→ **Task to complete**
For each entry below, copy the text exactly and leave out any picture.

→ **Collected data entries**
□ □ □
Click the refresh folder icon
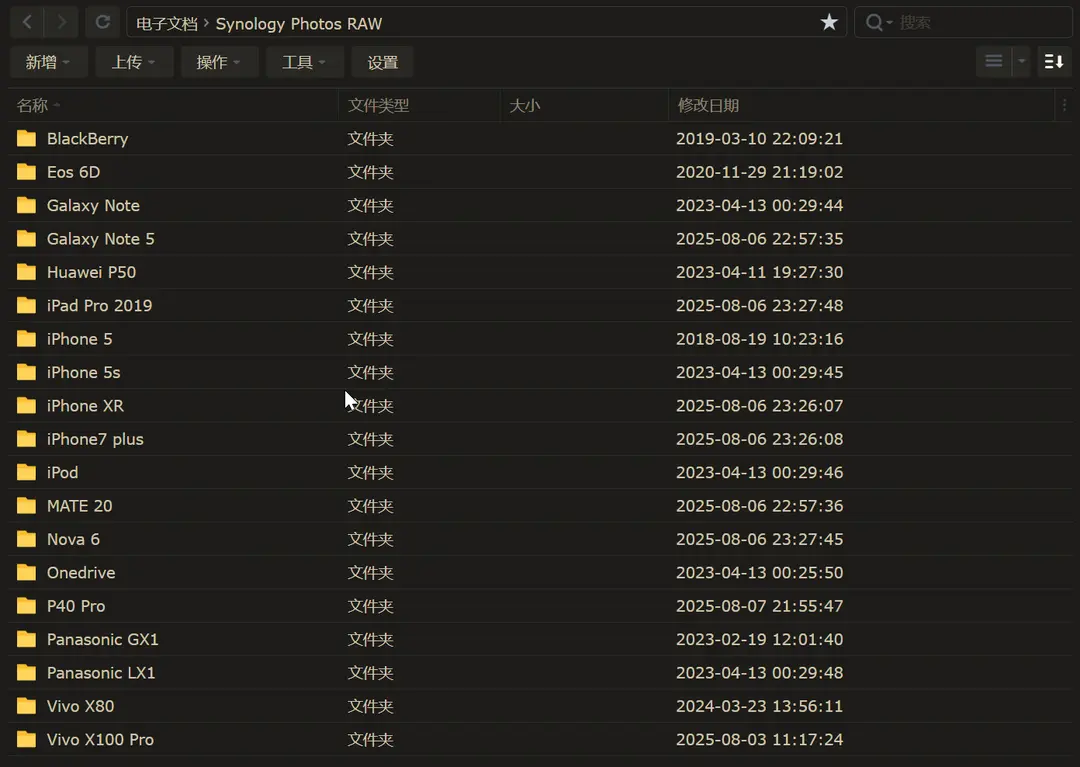(x=101, y=22)
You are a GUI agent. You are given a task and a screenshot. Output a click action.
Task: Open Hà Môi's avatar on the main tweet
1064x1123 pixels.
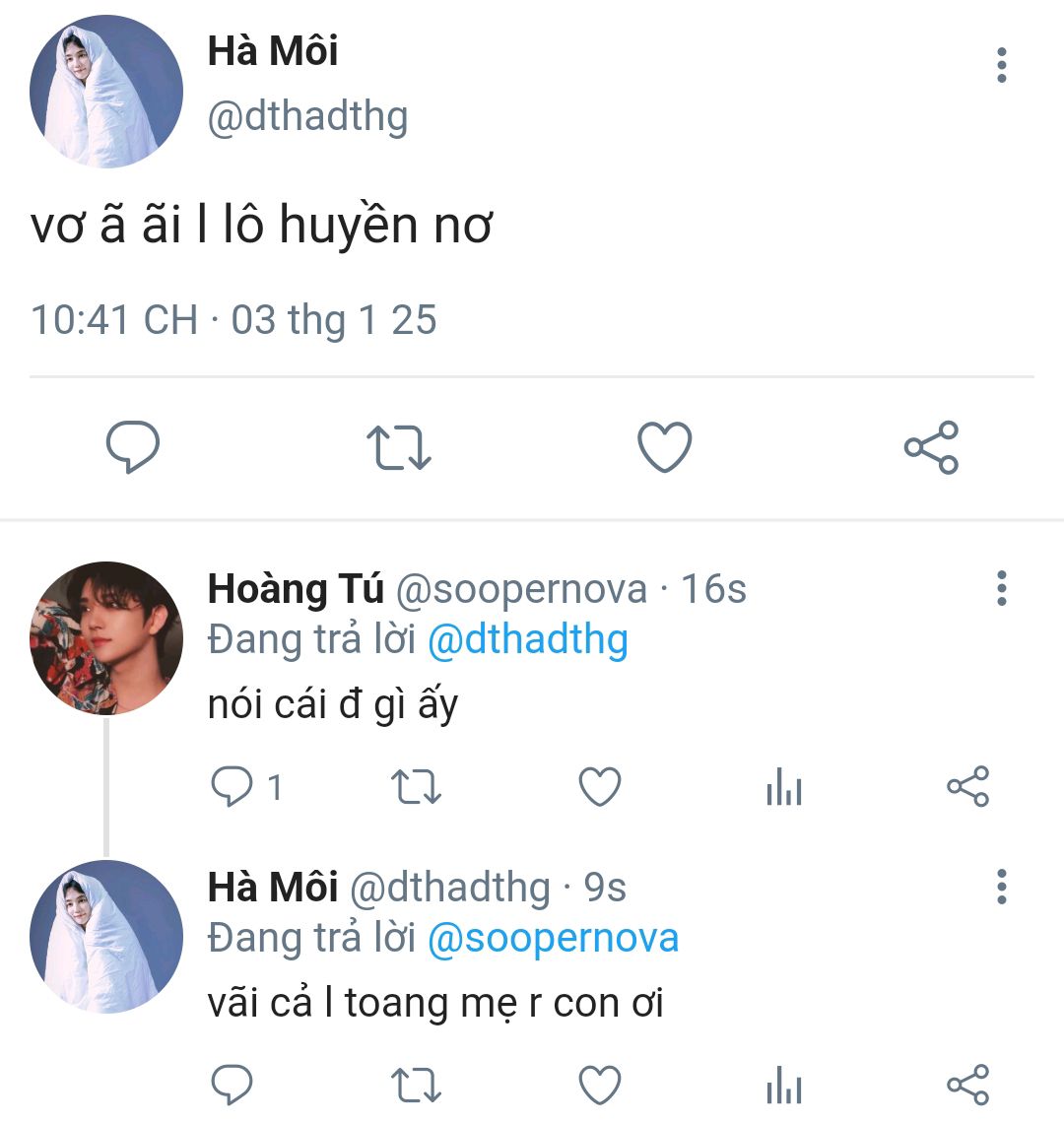[106, 92]
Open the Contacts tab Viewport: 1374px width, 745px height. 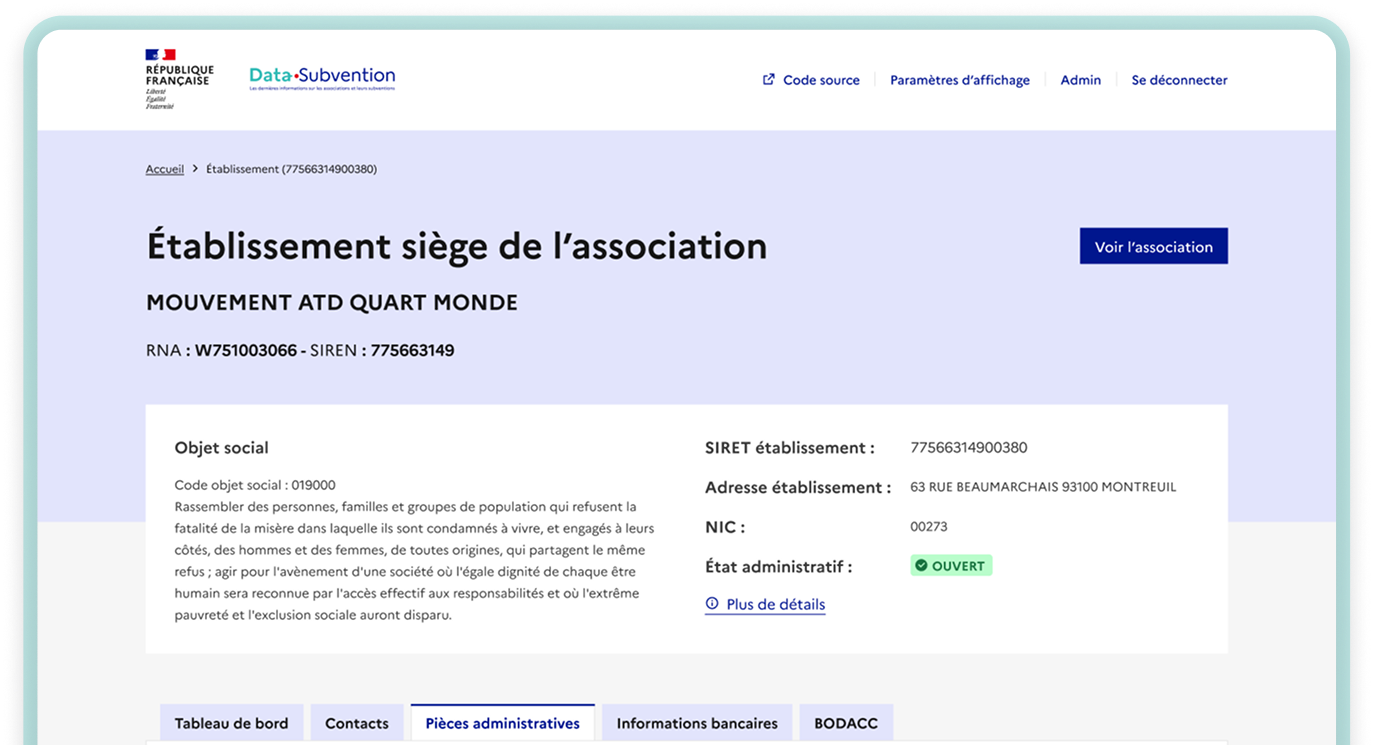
□ □ □
→ **Expected answer**
Click the refresh folder icon
(x=101, y=22)
You are a GUI agent. You are given a task and a screenshot. Output a click action.
Task: Open Hà Môi's avatar on the main tweet
1064x1123 pixels.
[106, 92]
Open the Contacts tab Viewport: 1374px width, 745px height. 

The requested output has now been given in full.